Les scientifiques ont découvert une protéine capable de stopper la métastase du cancer du sein

Selon les chiffres officiels de la ligue contre le cancer, chaque année, environ 54 062 nouvelles personnes sont touchées par le cancer du sein, qui est le plus répandu des cancers féminins, et au cours de sa vie, près d’une femme sur neuf sera touchée par la maladie. Il existe plusieurs facteurs qui contribuent au risque de contracter ce cancer : antécédents familiaux, âge, hygiène de vie…Mais il faut savoir qu’un dépistage précoce favorise la guérison complète. Car le temps nécessaire à la propagation du cancer du sein varie selon les patientes, et nous savons encore peu de chose sur les mécanismes qui la contrôlent. Néanmoins, des scientifiques espagnols ont découvert des gènes qui maintiennent les cellules cancéreuses du sein en état de veille, ce qui permettrait de contrôler la propagation de la maladie, comme le relaye le site Sciencedaily.

Des chercheurs de l’institut de recherche en biomédecine de Barcelone, en Espagne, ont étudié les tumeurs à œstrogènes positifs, qui représentent 80% de tous les cas de cancer du sein, afin d’identifier les gènes impliqués dans le contrôle de la propagation de la maladie. L’étude, publiée dans Nature Cell Biology, a révélé qu’une protéine appelée MSK1 maintenait les cellules tumorales en état de veille, offrant ainsi un nouvel essor au traitement et au contrôle de la propagation du cancer du sein.

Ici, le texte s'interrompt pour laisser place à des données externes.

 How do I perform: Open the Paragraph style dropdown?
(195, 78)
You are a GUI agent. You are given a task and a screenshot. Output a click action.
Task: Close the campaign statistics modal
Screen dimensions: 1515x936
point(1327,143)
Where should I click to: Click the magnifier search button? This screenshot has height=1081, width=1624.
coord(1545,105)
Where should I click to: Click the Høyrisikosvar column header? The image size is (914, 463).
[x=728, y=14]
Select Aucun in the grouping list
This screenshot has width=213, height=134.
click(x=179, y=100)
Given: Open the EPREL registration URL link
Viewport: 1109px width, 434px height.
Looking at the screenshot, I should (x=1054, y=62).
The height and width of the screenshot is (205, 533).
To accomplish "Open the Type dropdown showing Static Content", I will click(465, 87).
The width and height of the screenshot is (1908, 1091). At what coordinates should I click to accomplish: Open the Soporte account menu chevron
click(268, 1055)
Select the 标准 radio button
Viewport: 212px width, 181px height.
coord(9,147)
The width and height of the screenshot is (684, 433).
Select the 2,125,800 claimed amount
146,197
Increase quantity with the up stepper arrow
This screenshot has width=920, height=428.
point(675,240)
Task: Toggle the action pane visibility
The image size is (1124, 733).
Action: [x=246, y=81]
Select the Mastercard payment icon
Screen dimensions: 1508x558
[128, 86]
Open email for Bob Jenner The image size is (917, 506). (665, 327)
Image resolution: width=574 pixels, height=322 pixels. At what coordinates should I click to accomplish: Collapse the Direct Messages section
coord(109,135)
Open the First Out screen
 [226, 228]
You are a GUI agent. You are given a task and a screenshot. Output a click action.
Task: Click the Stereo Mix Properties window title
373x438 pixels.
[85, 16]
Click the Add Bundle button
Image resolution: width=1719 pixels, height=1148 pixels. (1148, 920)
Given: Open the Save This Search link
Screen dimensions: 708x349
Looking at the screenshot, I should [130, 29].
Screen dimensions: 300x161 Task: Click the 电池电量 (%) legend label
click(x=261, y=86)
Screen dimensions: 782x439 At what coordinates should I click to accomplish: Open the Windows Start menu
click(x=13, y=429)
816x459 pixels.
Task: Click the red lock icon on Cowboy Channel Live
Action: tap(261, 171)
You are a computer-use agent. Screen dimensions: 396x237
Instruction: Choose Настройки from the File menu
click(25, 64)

Avec plus de 4600 nouveaux cas par jour, le cancer du sein est de loin le cancer le plus répandu chez les femmes. La maladie a tendance à se développer dans les cellules qui tapissent les canaux lactifères, et le cancer se propage s’il pénètre dans le système lymphatique par les ganglions lymphatiques situés dans le sein. Comme c’est le cas pour tous les cancers, un diagnostic précoce augmente considérablement les chances de guérison et pour une prévention optimale, un examen clinique des seins par un professionnel de santé est recommandé tous les ans dès l’âge de 25 ans. A savoir que les cinq premières années du cancer, les chances de survies se situent entre 65 et 99%, mais elles chutent à 15% une fois que la maladie a atteint le stade 4.

La MSK1 est une protéine kinase qui s’est révélée responsable de la veille des cellules tumorales. Les chercheurs ont découvert que les échantillons des cellules cancéreuses exprimant peu ou pas de MSK1 étaient associés à un risque plus élevé de rechute précoce. Ces résultats pourraient ainsi avoir deux avantages majeurs pour les patientes atteintes du cancer.

Dans un premier temps, les personnes présentant un risque élevé de rechute imminente pourraient être identifiées et leur traitement ajusté. Ensuite, des efforts pourraient être déployés pour mettre au point un traitement imitant la protéine MSK1, ce qui maintiendrait le cancer en état de veille aussi longtemps que possible.

Le marché du cancer du sein atteindra 23 milliards d’euros d’ici 2024. L’an dernier, le traitement du laboratoire Norvatis, Kisqali, a reçu l’approbation de la FDA. L’inhibiteur de la kinase AXG de BerGenBio est entré en phase 2  et l’approche cellulaire de Genenta a permis d’obtenir des résultats prometteurs. Parallèlement, Inbiomotion est entré en phase 3 et Oxford BioDynamics a mis au point une biopsie sanguine permettant d’identifier les différents stades du cancer du sein.

Cela semble donc être une période particulièrement prometteuse dans le domaine du cancer du sein, avec le développement de traitements et l’amélioration de nouveaux outils de diagnostics.